The intra- and post-operative assessment was done by an anaesthesiologist who was unaware of the drug used. Patients were assessed for duration of analgesia as per a numeric rating scale of 0 to 10. The numeric rating scale was recorded post-operatively every 60 min till the score of 5. The rescue analgesia was given in the form of inj. diclofenac sodium (1.5 mg/kg) intramuscularly at the Neumeric Rating Scale of 5 and the time of administration was noted. All patients were observed for any side-effects like nausea, vomiting, dryness of mouth and complications like pneumothorax, haematoma, local anaesthetic toxicity and post-block neuropathy in the intra- and post-operative periods.

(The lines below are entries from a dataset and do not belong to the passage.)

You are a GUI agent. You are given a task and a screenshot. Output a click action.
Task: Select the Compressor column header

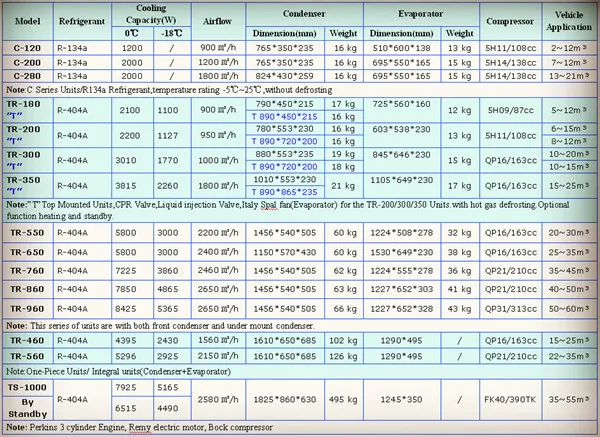[x=510, y=21]
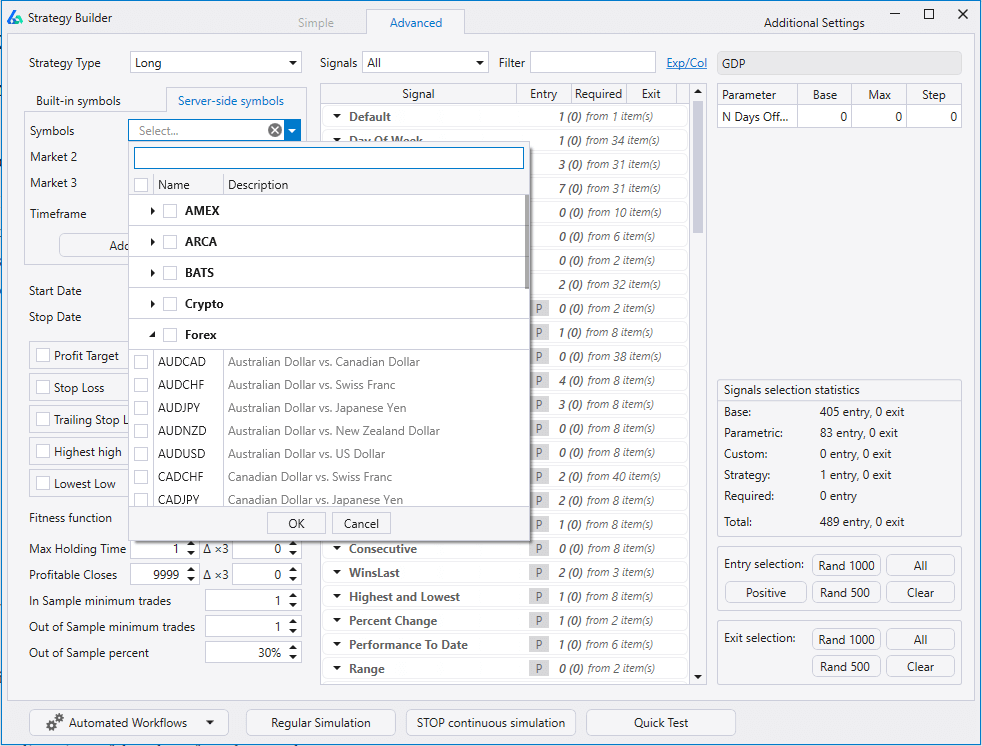982x746 pixels.
Task: Increase Max Holding Time with the up arrow
Action: pyautogui.click(x=192, y=544)
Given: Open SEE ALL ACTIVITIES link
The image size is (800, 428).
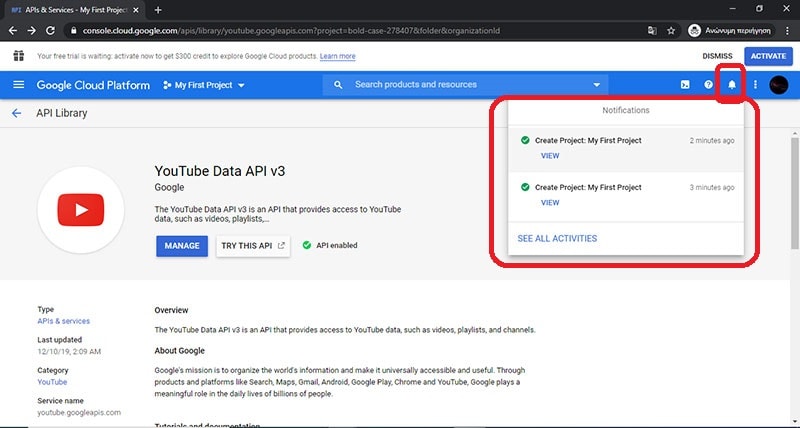Looking at the screenshot, I should 557,238.
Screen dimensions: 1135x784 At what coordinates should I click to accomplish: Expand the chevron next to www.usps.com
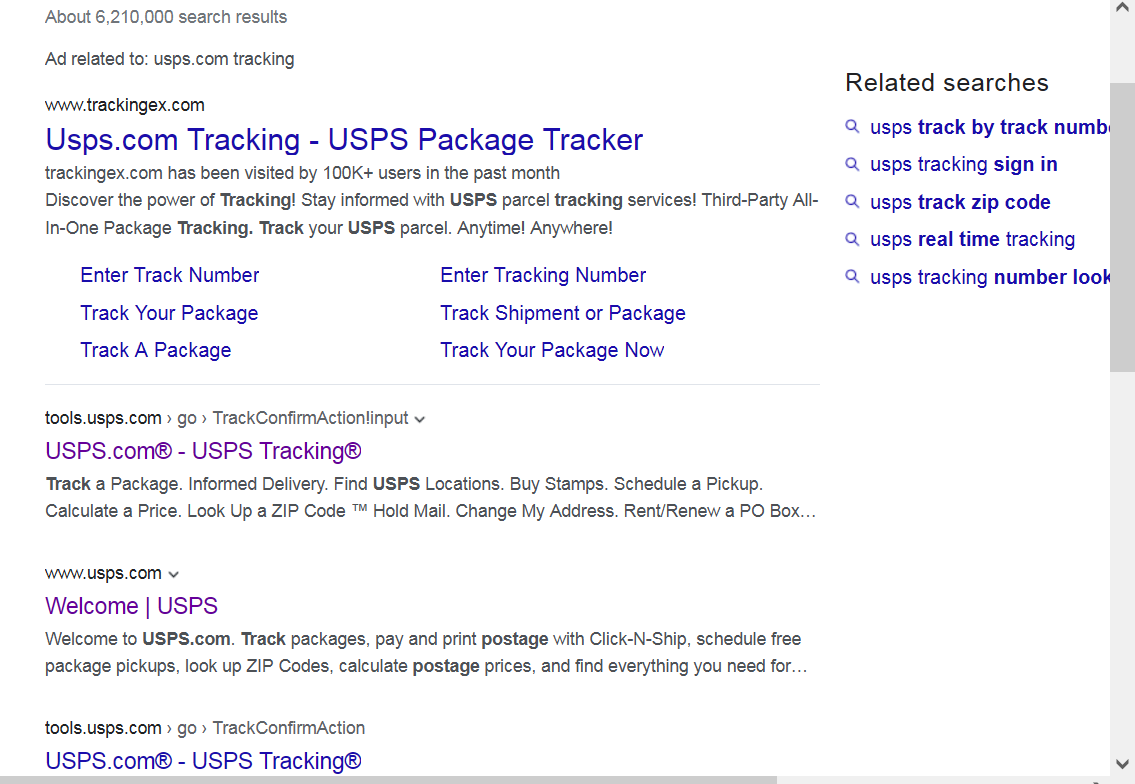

The duration of sensory block was defined as the time interval between the end of local anaesthetic administration and the complete resolution of anaesthesia on all nerves. The duration of motor block was defined as the time interval between the end of local anaesthetic administration and the recovery of complete motor function of the hand and forearm.
Statistical analysis
The data was analysed by SPSS version (Statistical Package for Social Sciences) software. Unpaired t-test was applied for demographic data, haemodynamic parameters, onset and duration of sensory and motor blockade and duration of analgesia. Fisher exact test was applied for assessment of quality of block. P-value was considered significant if <0.05 and highly significant if <0.001.
RESULTS
Eighty patients posted for upper limb surgeries were assessed for suitability to enroll in the study. Seven patients declined to participate in the study. Five patients were excluded as they were posted for soft tissue surgeries of the upper limb. Eight patients were excluded as they were found to be on beta blockers, anticoagulation drugs and had uncontrolled diabetes mellitus. The remaining 60 patients fulfilling the inclusion criteria were randomly assigned to one of the two groups. There was no protocol deviation pre-operatively and intraoperatively, except for one patient in group C who had to be given general anaesthesia for inadequate block.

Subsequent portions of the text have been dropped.